“Ma i poveri sono fuori dai Giochi”

“Il Brasile vive una crisi etico-morale e paga la corruzione diffusa”

“Sono stati fatti enormi investimenti per stadi e impianti sportivi, strutture che poi, terminato l’evento, sono destinate all’abbandono, mentre negli ospedali e nelle scuole pubbliche mancano ancora servizi e strumenti essenziali”. Dom Roque Paloschi, arcivescovo di Porto Velho nello Stato di Rondonia in Brasile, nel cuore dell’Amazzonia, e presidente del Consiglio indigenista missionario della Conferenza episcopale brasiliana (Cnbb), sollecitato ai microfoni di Trentino inBlu a pochi giorni dall’inaugurazione dei Giochi olimpici di Rio de Janeiro, non si sottrae alle domane. Di passaggio in Trentino per una visita di amicizia al vescovo Lauro Tisi – con il quale il 29 giugno scorso in Vaticano ha condiviso la benedizione del pallio ai nuovi vescovi metropoliti –, il vescovo brasiliano offre alcuni elementi per capire meglio la situazione del Paese sudamericano. “Si sta investendo parecchio in pubblicità – spiega dom Paloschi –, ma sono poche le risorse per la salute pubblica, i trasporti, il diritto all’educazione, la sicurezza”.
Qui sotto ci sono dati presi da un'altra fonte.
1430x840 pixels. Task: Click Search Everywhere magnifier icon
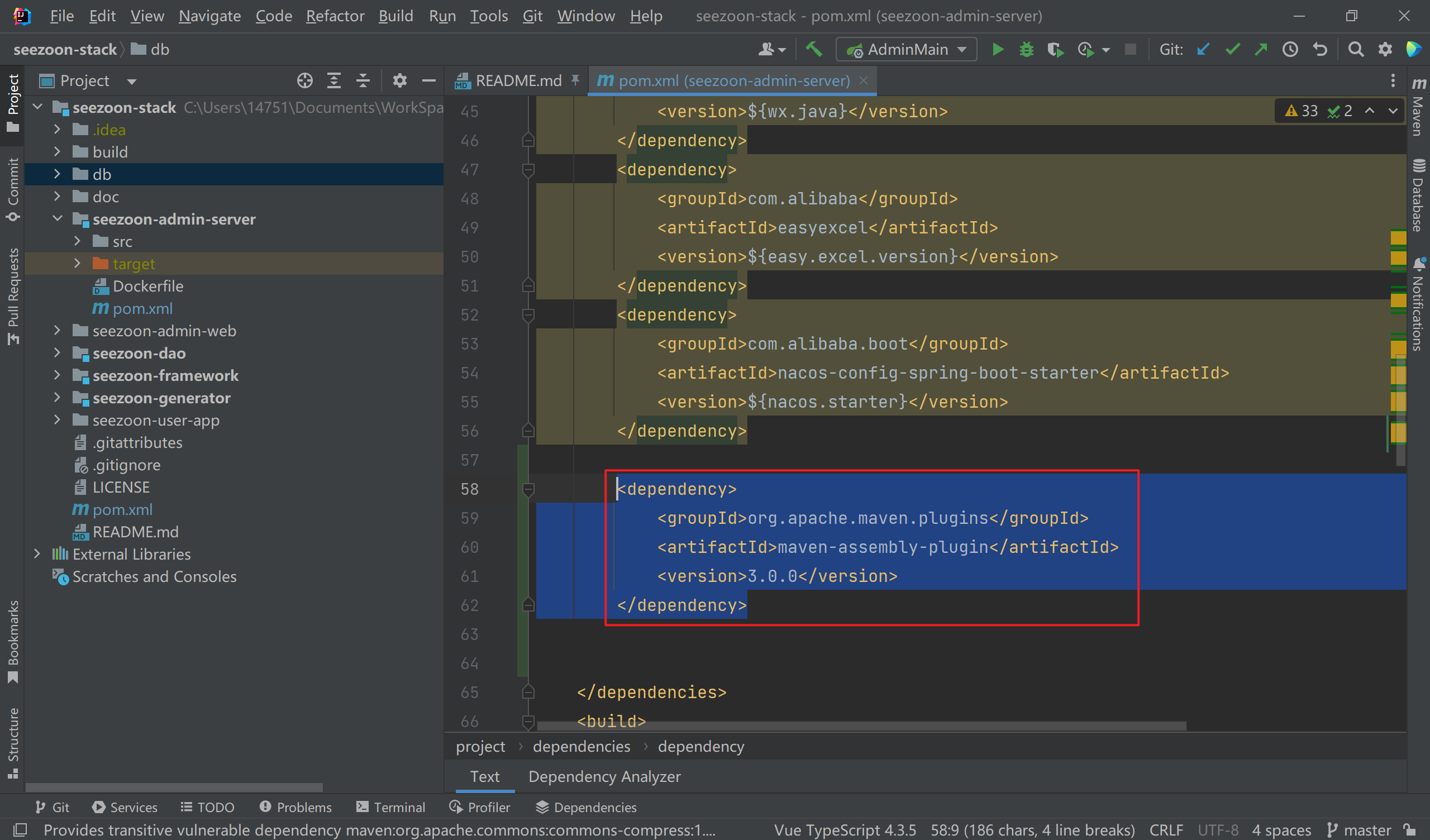pos(1356,49)
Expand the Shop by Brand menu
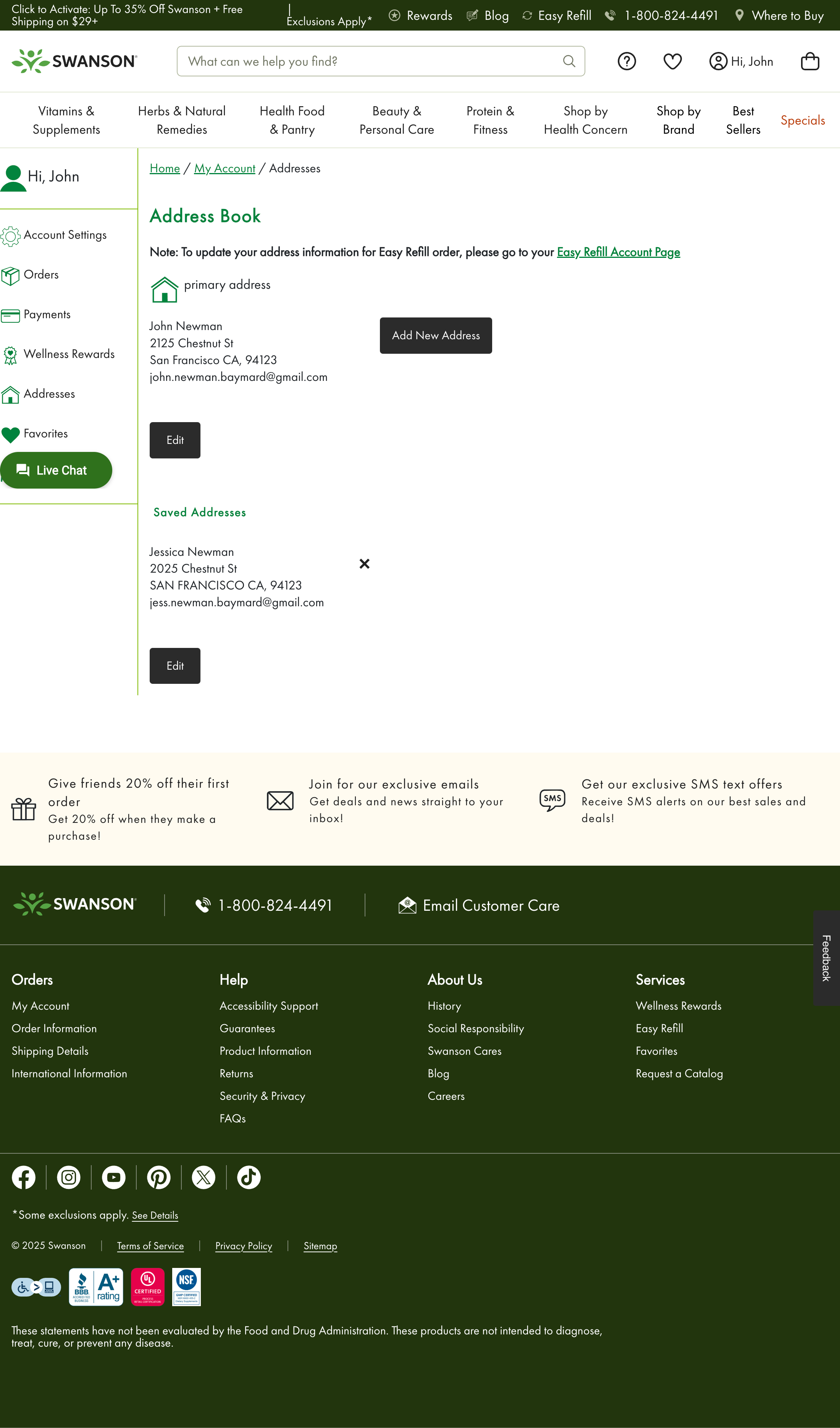This screenshot has height=1428, width=840. pos(678,120)
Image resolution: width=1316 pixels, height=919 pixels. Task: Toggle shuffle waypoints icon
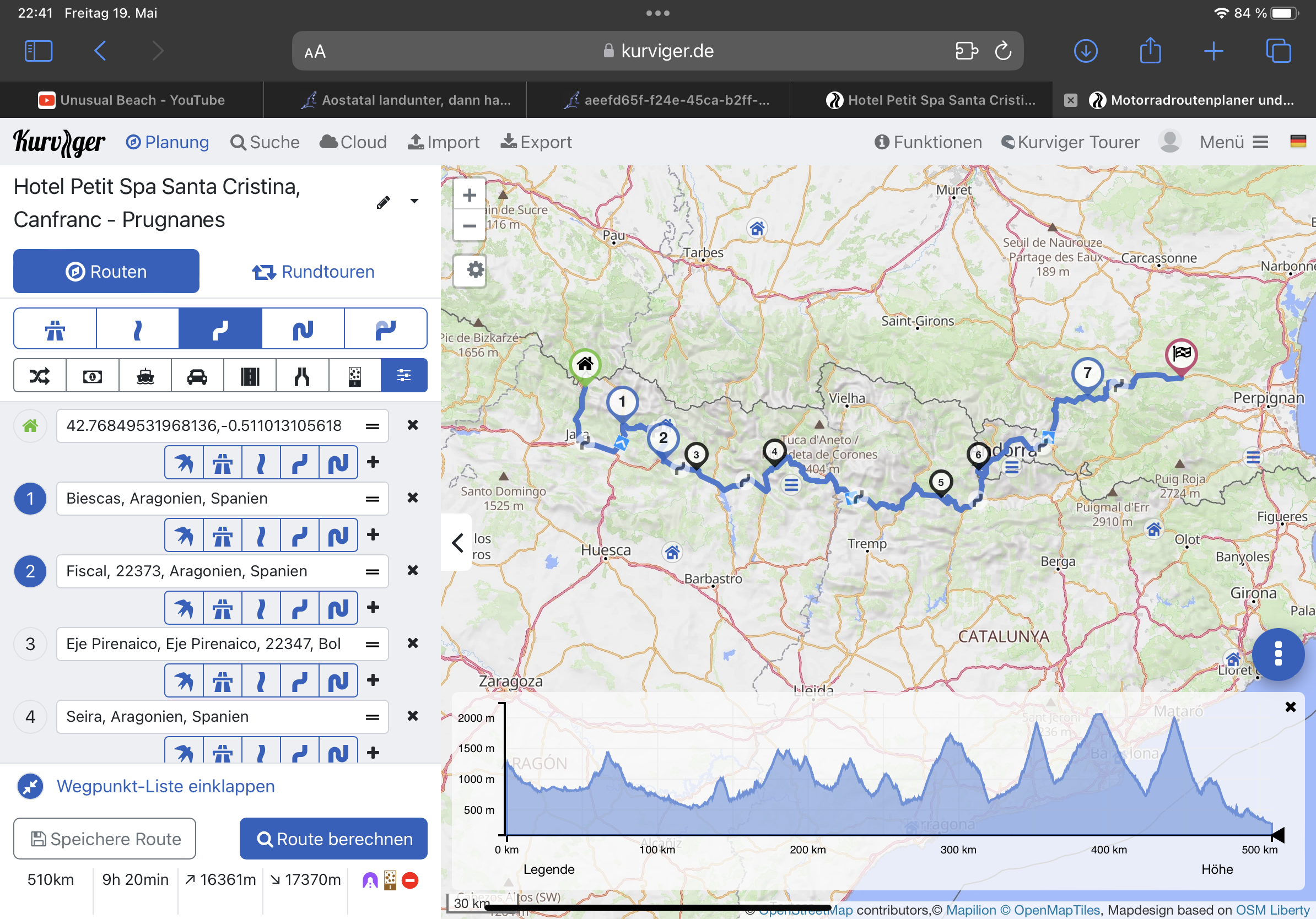click(x=40, y=376)
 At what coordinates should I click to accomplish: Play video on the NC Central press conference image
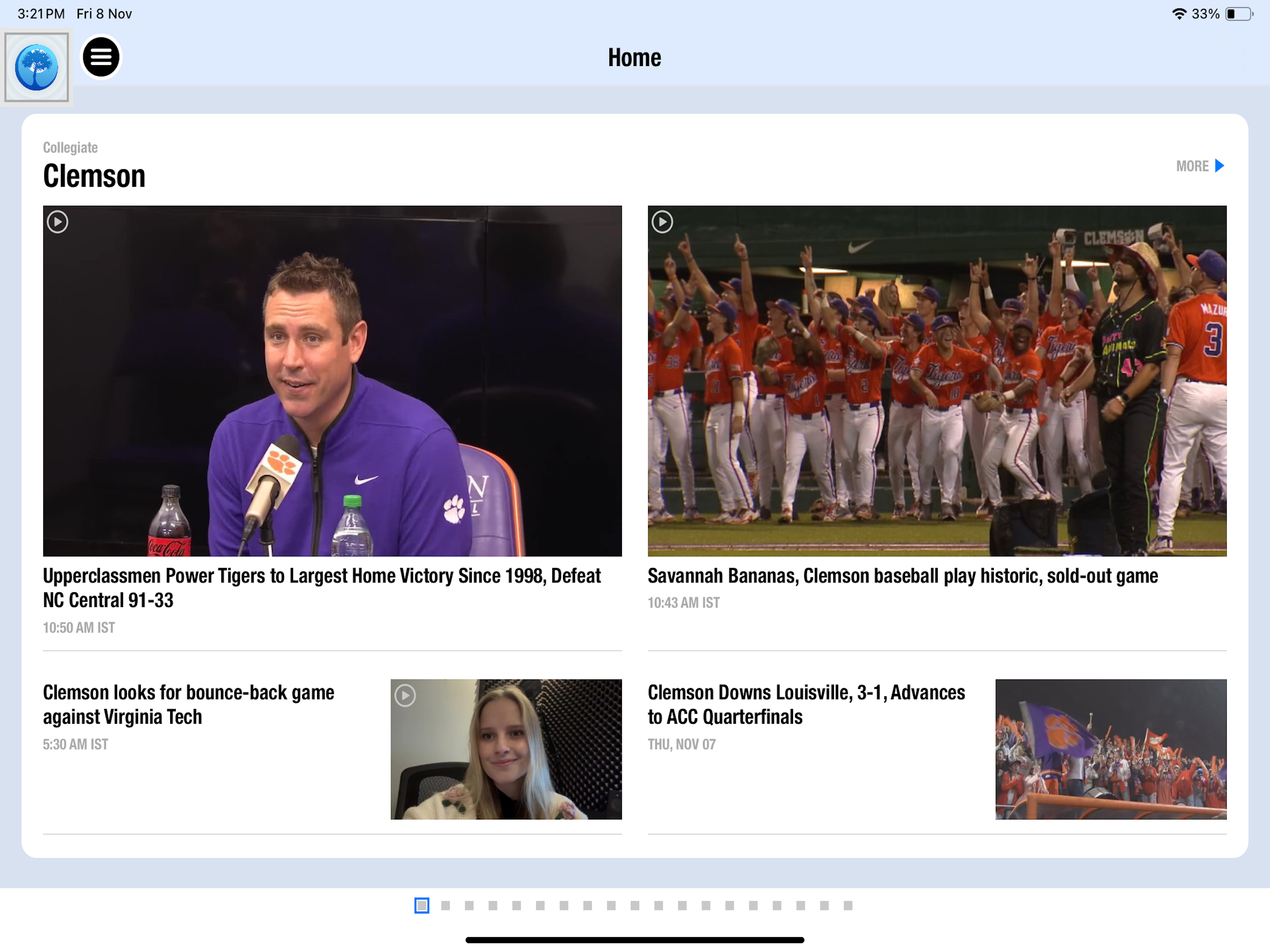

Sulle Olimpiadi di Rio pesano le inchieste sulla corruzione – è di questi giorni la notizia del rinvio a giudizio dell’ex presidente Lula -, la procedura di impeachment per la presidente Dilma Rousseff, la crisi economico-sociale. “Il Brasile vive una crisi etico-morale – aggiunge dom Paloschi – e paga la corruzione diffusa, che ha provocato una congiuntura economica pesante, che si riflette poi nella crescita della disoccupazione e nell’inflazione. Il ‘golpe istituzionale’ prima di tutto è stato un golpe contro i diritti dei popoli indigeni e delle fasce più deboli del Paese”.

Per dom Roque Paloschi i Giochi olimpici da sempre rappresentano un’occasione di confronto e di integrazione fra popoli e culture diverse. Tuttavia rivelano pure quali sono “i Paesi meglio nutriti sul pianeta”. “Lo sport dovrebbe essere uno straordinario motore per creare confronto, coesione sociale e abbattere i confini – aggiunge –, purtroppo in Brasile prevale un modello economico fondato sulla speculazione delle materie prime per l’esportazione, l’agrobusiness a scapito dell’agricoltura familiare, mega progetti minerari e idroelettrici che rispondono agli interessi delle multinazionali. I vantaggi restano nelle mani di pochi, è un’economia ingiusta che esclude. C’è estremo bisogno di investire nel bene comune e nel capitale umano”. Tale modello economico si ripercuote sulle comunità indigene, su contadine, pescatori e quilobolas (i discendenti degli schiavi africani). “I grandi progetti idroelettrici non sono pensati per le comunità locali e per i territori – spiega dom Paloschi –, rispondono alla logica di crescita macroeconomia, provocano disuguaglianza sociale e danni ambientali, molti dei quali irreversibili”.

La Chiesa brasiliana è da sempre schierata con coraggio a fianco degli indigeni. “In difesa del diritto alla terra negato, un diritto riconosciuto dalla Costituzione del 1988 – rimarca –, in difesa della dignità e della ricchezza culturale dei popoli amazzonici, capaci di convivere in armonia e profonda spiritualità con la Madre Terra, i fiumi, le foreste, indicandoci un cammino di recupero di umanità nel rispetto del Creato al quale apparteniamo”.

In chiusura della sua chiacchiarata a radio Trentino inBlu, il vescovo Paloschi ha fatto cenno al tema della sicurezza e del terrorismo dilagante nel mondo. “Bisogna vincere l’odio con la misericordia, costruire ponti e collaborare perché ci sia giustizia e dignità per tutti. Povertà, emarginazione sociale, iniquità sono un terreno fertile per la violenza”. “Non dobbiamo avere paura – ha concluso -: l’umanità mostra molti segni di speranza e di solidarietà, deve perserverare nel cammino della pace e della fraternità”.